The task:
Scan the entries below for "title" and copy each line that holds it.

[Provided records]

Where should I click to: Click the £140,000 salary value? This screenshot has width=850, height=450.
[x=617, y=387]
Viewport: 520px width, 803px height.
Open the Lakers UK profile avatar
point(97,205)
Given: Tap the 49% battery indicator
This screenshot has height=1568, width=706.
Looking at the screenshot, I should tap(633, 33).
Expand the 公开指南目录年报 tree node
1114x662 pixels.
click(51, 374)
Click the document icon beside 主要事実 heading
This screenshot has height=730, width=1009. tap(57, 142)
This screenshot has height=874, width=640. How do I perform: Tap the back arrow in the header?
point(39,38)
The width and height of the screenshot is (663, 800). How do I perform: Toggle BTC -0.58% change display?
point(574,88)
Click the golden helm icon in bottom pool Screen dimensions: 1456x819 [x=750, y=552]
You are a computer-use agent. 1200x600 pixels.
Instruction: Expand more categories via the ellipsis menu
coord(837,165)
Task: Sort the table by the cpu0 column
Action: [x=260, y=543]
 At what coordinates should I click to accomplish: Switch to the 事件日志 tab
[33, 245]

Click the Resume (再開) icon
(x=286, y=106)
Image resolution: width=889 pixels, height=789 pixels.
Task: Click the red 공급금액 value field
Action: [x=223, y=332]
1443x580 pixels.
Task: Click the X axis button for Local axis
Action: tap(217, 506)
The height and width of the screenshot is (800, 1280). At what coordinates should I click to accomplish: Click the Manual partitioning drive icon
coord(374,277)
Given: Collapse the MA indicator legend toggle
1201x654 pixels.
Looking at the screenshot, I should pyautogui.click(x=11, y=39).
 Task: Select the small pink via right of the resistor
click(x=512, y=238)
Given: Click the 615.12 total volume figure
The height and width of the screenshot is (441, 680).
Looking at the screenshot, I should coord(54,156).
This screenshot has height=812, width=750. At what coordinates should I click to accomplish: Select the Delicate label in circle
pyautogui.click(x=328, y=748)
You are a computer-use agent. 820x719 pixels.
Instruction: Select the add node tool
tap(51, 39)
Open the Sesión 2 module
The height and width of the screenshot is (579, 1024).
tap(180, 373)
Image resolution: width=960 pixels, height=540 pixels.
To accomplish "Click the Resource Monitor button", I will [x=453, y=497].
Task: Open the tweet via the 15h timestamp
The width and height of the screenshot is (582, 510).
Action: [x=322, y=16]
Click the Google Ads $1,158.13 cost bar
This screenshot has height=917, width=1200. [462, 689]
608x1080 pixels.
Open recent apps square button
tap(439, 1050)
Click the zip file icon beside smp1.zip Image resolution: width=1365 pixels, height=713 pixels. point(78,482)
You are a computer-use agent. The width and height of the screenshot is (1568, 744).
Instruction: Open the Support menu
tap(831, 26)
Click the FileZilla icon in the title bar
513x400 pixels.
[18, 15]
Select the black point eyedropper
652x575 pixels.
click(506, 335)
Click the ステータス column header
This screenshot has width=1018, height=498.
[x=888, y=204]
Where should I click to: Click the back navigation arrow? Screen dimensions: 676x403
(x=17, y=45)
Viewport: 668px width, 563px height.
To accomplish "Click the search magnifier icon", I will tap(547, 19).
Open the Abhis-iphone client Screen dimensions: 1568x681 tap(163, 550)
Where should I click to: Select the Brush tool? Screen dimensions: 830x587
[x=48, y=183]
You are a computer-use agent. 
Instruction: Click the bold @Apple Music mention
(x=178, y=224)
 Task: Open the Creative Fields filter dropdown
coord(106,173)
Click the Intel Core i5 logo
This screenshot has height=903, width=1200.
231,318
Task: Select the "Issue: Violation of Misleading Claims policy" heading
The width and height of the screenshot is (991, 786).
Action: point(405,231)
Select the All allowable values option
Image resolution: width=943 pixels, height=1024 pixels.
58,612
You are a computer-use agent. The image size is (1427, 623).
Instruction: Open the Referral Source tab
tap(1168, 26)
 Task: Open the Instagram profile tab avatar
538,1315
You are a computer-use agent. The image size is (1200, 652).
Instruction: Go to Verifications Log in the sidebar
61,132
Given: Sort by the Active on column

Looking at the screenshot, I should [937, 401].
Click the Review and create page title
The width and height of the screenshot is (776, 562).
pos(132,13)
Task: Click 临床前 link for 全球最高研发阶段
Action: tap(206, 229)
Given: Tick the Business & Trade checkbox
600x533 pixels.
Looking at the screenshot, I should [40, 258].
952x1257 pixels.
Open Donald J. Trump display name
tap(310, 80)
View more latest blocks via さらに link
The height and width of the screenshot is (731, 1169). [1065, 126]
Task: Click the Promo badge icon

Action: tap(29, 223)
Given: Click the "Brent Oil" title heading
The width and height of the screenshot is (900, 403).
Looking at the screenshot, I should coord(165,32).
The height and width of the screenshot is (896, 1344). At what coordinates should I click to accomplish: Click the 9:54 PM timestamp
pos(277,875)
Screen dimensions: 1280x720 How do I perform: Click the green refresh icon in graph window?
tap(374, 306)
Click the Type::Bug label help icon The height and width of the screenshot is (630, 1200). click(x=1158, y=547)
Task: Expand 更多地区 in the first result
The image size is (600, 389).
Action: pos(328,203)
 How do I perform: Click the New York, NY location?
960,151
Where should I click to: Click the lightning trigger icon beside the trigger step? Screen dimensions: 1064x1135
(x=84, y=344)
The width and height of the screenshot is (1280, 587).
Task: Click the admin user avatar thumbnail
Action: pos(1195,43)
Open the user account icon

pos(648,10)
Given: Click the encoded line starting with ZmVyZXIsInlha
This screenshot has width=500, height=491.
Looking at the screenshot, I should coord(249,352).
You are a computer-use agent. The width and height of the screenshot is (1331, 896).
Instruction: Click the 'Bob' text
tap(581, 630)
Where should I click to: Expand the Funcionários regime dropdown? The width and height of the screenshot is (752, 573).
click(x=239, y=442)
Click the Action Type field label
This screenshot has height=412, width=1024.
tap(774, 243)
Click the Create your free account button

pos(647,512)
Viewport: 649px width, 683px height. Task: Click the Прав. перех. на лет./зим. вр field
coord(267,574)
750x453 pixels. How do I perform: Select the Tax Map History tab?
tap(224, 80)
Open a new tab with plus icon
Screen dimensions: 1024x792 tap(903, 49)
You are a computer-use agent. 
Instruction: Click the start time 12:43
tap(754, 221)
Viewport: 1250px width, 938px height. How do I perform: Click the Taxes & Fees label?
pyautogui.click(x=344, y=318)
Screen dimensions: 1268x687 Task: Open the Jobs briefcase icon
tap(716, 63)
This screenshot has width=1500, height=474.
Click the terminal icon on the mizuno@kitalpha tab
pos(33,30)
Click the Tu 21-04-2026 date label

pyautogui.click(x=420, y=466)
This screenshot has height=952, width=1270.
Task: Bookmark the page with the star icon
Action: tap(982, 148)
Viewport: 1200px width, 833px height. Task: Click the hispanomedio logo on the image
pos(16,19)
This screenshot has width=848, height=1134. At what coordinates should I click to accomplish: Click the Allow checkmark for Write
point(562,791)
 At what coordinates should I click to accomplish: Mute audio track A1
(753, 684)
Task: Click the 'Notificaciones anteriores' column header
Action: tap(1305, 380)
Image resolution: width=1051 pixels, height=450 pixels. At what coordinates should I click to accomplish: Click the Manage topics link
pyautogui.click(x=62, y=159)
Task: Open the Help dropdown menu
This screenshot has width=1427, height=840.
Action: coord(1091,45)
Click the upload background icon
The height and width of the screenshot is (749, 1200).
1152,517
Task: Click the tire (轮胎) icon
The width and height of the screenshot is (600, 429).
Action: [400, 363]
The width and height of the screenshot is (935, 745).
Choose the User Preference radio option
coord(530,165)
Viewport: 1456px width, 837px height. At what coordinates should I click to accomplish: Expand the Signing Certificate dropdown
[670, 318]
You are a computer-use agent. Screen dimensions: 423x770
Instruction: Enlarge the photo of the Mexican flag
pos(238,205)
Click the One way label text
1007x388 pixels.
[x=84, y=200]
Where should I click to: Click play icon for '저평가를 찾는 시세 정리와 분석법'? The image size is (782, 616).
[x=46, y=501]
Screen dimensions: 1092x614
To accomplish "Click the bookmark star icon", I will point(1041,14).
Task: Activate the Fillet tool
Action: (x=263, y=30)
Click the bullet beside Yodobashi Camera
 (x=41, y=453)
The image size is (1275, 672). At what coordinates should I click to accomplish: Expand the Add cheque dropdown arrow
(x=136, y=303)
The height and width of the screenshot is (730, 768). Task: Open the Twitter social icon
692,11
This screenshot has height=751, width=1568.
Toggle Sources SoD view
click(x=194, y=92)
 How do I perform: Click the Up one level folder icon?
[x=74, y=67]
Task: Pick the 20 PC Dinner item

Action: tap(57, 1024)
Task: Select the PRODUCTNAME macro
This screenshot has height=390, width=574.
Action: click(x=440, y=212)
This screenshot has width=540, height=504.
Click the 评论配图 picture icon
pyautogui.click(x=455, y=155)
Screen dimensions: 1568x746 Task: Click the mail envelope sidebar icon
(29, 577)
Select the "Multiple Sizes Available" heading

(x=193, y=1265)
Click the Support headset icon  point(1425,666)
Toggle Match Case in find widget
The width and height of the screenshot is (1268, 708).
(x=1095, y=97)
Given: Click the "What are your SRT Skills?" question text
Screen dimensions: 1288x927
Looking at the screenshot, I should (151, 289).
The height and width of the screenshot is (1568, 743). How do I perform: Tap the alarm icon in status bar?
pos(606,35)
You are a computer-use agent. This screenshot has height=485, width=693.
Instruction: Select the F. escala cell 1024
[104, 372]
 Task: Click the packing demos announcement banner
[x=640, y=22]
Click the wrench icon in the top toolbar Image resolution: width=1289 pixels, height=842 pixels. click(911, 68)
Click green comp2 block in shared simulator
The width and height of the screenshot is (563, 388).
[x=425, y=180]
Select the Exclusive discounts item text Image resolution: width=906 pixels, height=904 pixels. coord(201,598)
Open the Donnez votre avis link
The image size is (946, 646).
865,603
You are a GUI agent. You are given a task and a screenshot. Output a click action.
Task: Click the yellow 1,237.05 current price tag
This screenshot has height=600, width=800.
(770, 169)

[/Provided records]

Final answer:
Click the FileZilla icon in the title bar
Click the Review and create page title
Given: Click the "Brent Oil" title heading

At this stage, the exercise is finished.